Exercise 5: Linear Maps and Differentiation#
As in Example 10.4.5 in the textbook we denote by \(C_\infty (\mathbb{R})\) the real vector space that consists of all functions from \(\mathbb{R}\) to \(\mathbb{R}\) that can be differentiated an arbitrary number of times. In this exercise we consider the linear map \(M: C_\infty (\mathbb{R}) \to C_\infty (\mathbb{R})\) defined by the expression \(M(f)=f'+f\), where \(f \in C_\infty (\mathbb{R})\) and where \(f'\) denotes the derivative of the function \(f\).
Question a#
We are being informed that \(\dim \mathrm{ker}(M)=1\). Provide a basis for \(\mathrm{ker}(M)\).
Hint
Since it is given that the kernel of \(M\) is a \(1\)-dimensional subspace of \(C_\infty\), then any element within non-zero \(\mathrm{ker}(M)\) spans the entire kernel.
Hint
Try finding a non-zero element \(f(t)\) in \(\mathrm{ker}(M)\) of the form \(f(t)=\mathrm e^{at}\) for some \(a \in \mathbb{R}\).
Answer
Since \((\mathrm e^{at})'=a\mathrm e^{at}\), then \(M(\mathrm e^{-t})=0\). From the first hint we have that \(\{\mathrm e^{-t}\}\) is a basis for \(\mathrm{ker}(M)\).
Question b#
Find the solution set to the following equations
\(M(f)=\mathrm e^{t}\),
\(M(f)=t\),
\(M(f)=\mathrm e^{-t}\).
Hint
Theorem 11.4.1 explains the structure of the solution set: each solution is in the form \({\mathbf v}_p+{\mathbf v}\), where \({\mathbf v}_p\) is a particular solution and where \({\mathbf v} \in \mathrm{ker}(M)\).
Hint
In order to find a particular solution to the first equation, find an \(a \in \mathbb{R}\) such that \(f(t)=a\mathrm e^{t}\) fulfills the equation.

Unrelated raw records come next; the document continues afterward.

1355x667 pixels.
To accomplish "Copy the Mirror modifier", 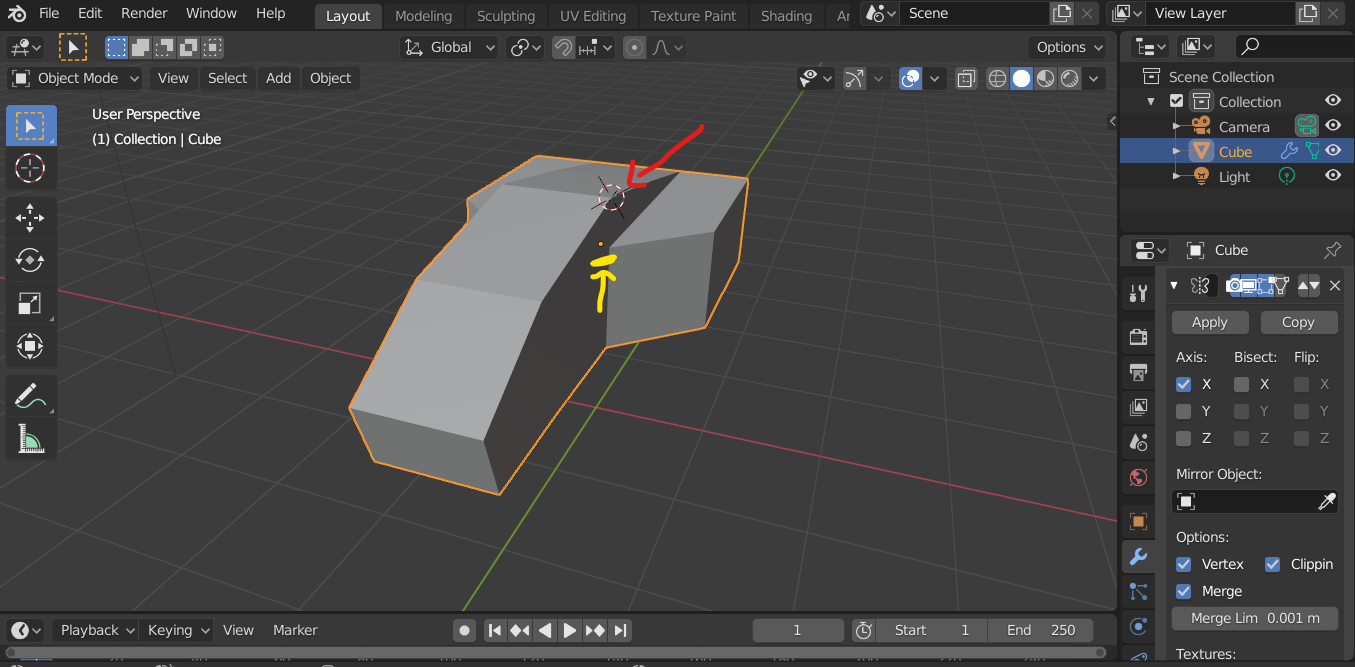I will coord(1299,322).
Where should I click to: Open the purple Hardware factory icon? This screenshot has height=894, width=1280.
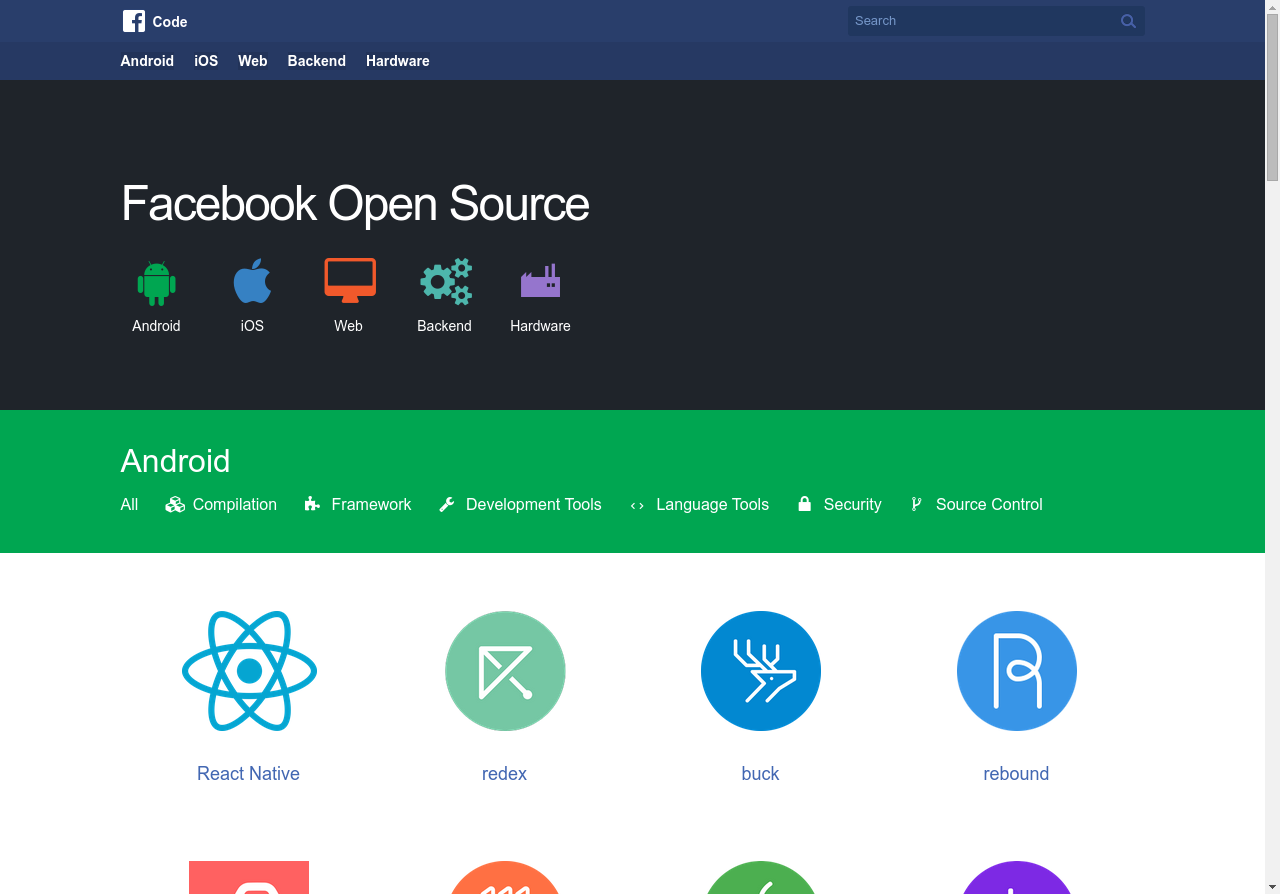(x=540, y=282)
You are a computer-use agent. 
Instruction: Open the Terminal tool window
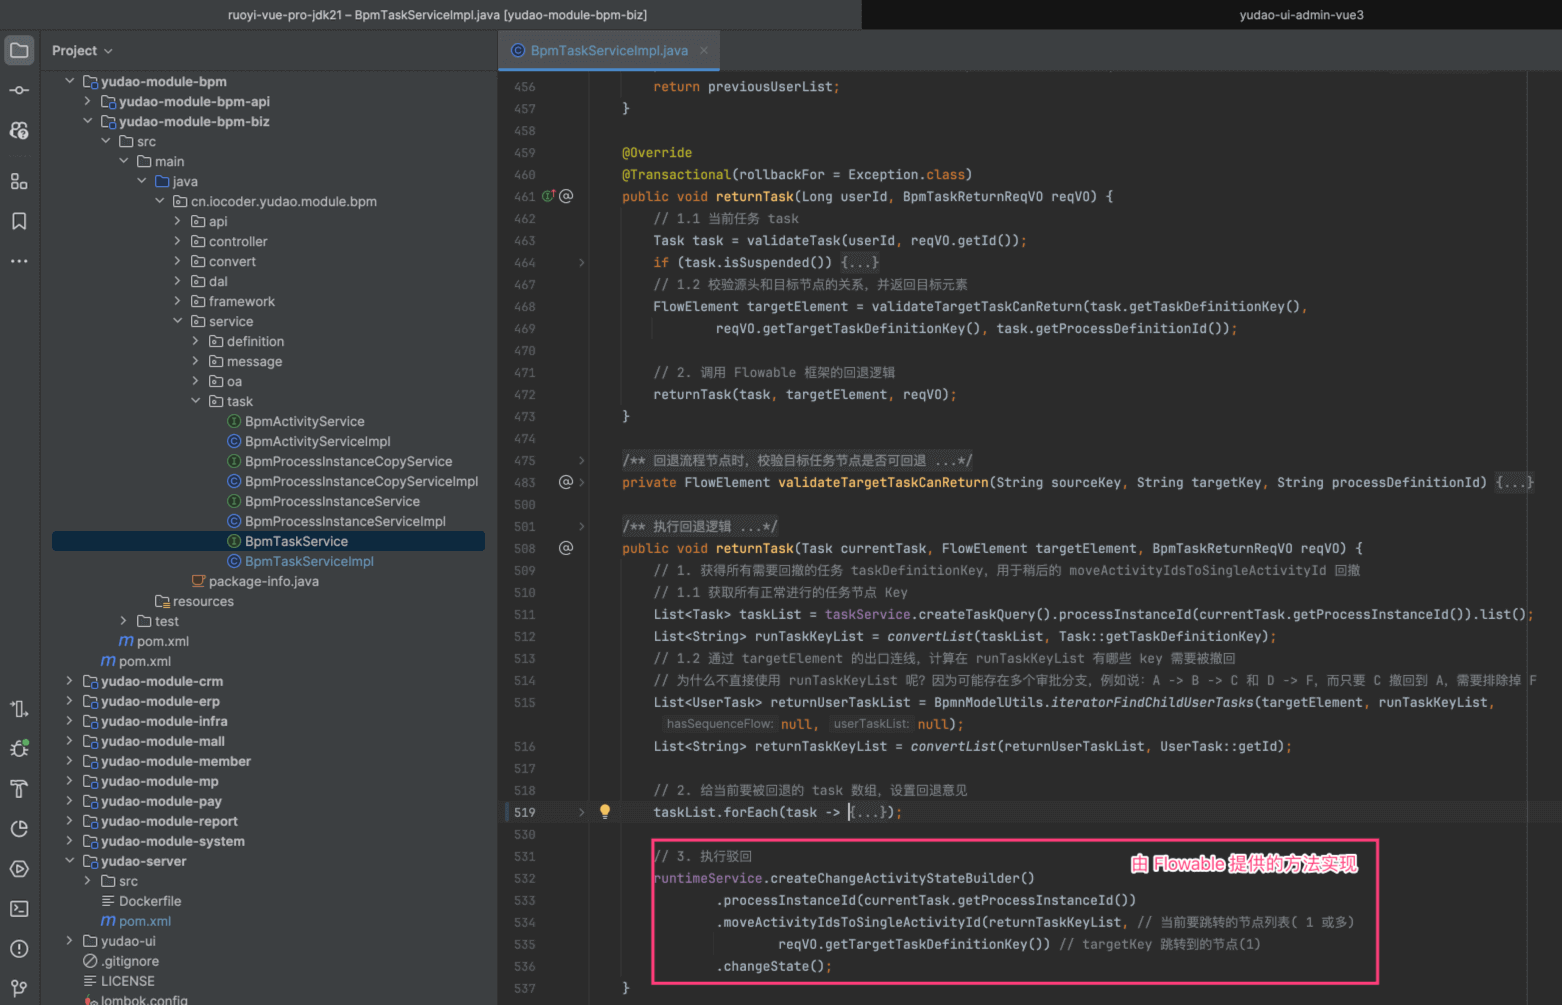(x=19, y=908)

In order to find a particular solution to the second equation, try a function of the form\(f(t)=t+a\), where \(a \in \mathbb{R}\).

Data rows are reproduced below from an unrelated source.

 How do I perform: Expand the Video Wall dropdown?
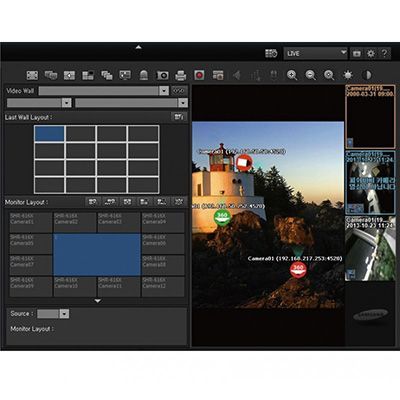(164, 91)
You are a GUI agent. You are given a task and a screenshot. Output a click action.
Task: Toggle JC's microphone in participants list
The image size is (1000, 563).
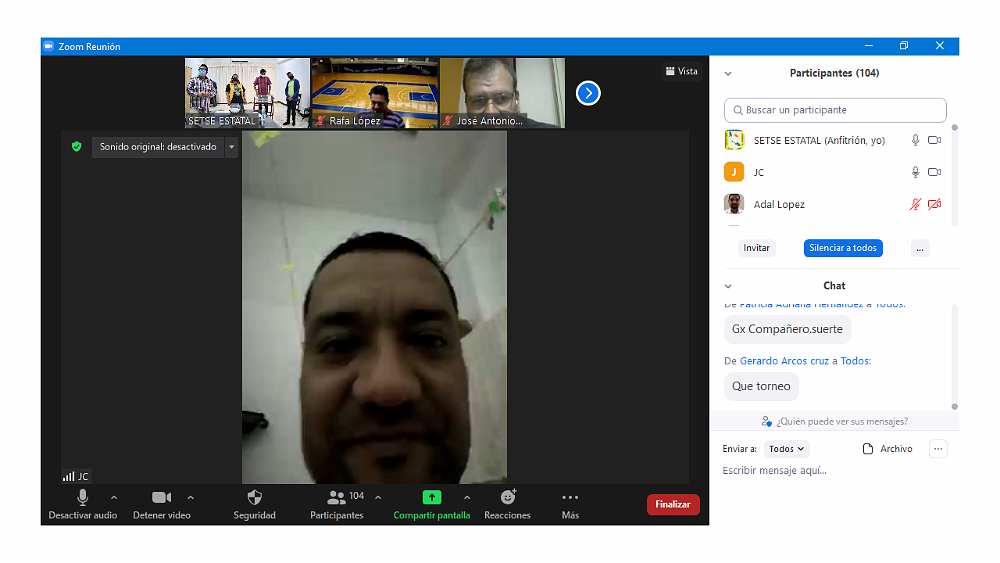tap(915, 172)
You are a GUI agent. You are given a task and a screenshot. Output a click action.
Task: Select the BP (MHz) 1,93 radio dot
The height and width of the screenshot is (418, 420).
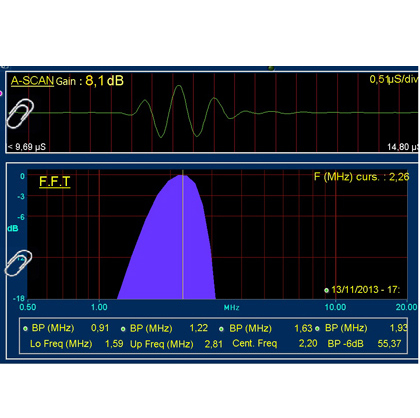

In order to find a particular solution to the third equation, try a function of the form \(f(t)=at\mathrm e^{-t}\), where \(a \in \mathbb{R}\).
Answer
The solution set is \(\{(1/2)\mathrm e^{t}+c_1\cdot \mathrm e^{-t} \, \mid \, c_1 \in \mathbb{R}\}.\) It is also said that \((1/2)\mathrm e^{t}+c_1\cdot \mathrm e^{-t}, \ c_1 \in \mathbb{R}\) is the general solutoin to the equation \(f'+f=\mathrm e^t\).
The solution set is \(\{t-1+c_1\cdot \mathrm e^{-t} \, \mid \, c_1 \in \mathbb{R}\}.\) It is also said that \(t-1+c_1\cdot \mathrm e^{-t}, \ c_1 \in \mathbb{R}\) is the general solution to the equation \(f'+f=t\).
The solution set is \(\{te^{-t}+c_1\cdot \mathrm e^{-t} \, \mid \, c_1 \in \mathbb{R}\}.\) It is also said that \(t\mathrm e^{-t}+c_1\cdot \mathrm e^{-t}, \ c_1 \in \mathbb{R}\) is the general solution to the equation \(f'+f=\mathrm e^{-t}\).
Exercise 6: Examples of Linear Maps#
Let \(n\) be a natural number and \(d\) an integer such that \(0 \le d \le n\). Find an example of a linear map \(L: \mathbb{C}^n \to \mathbb{C}^n\) between complex vector spaces such that \(\dim(\mathrm{ker}(L))=d\) and \(\dim(\mathrm{image}(L))=n-d\).